The religion and film reader /edited by Jolyon Mitchell and S. Brent Plate..
Film is now widely studied and researched in theology and religious studies departments. This anthology offers the most complete survey of information pertaining to film and religion, and is ideal for students and researchers. The book explores such themes as the dawn of cinema: adherents and detractors the birth of film theory: realism, formalism, and religious vision directors and critics.
Stepping into emotionally focused couple therapy : key ingredients of change /Lorrie L. Brubacher.
This volume makes Emotionally Focused Couple Therapy (EFT) widely accessible to therapists of different orientations and to therapists in training.
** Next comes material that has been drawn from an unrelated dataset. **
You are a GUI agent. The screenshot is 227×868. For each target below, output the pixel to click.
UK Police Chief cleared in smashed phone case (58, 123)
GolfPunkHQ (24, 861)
It provides clinicians with practical tools, an experiential tour through case examples, and simple guidance to step into EFT.
Widening the circle : the power of inclusive classrooms /Mara Sapon-Shevin.
In opposition to traditional models of special education, where teachers decide when a child is deemed “ready to compete” in “mainstream” classes, Sapon-Shevin articulates a vision of full inclusion as a practical and moral goal. Inclusion, she argues, begins not with the assumption that students have to earn their way into the classroom with their behavior or skills but with the right of every child to be in the mainstream of education, perhaps with modifications, adaptations, and support.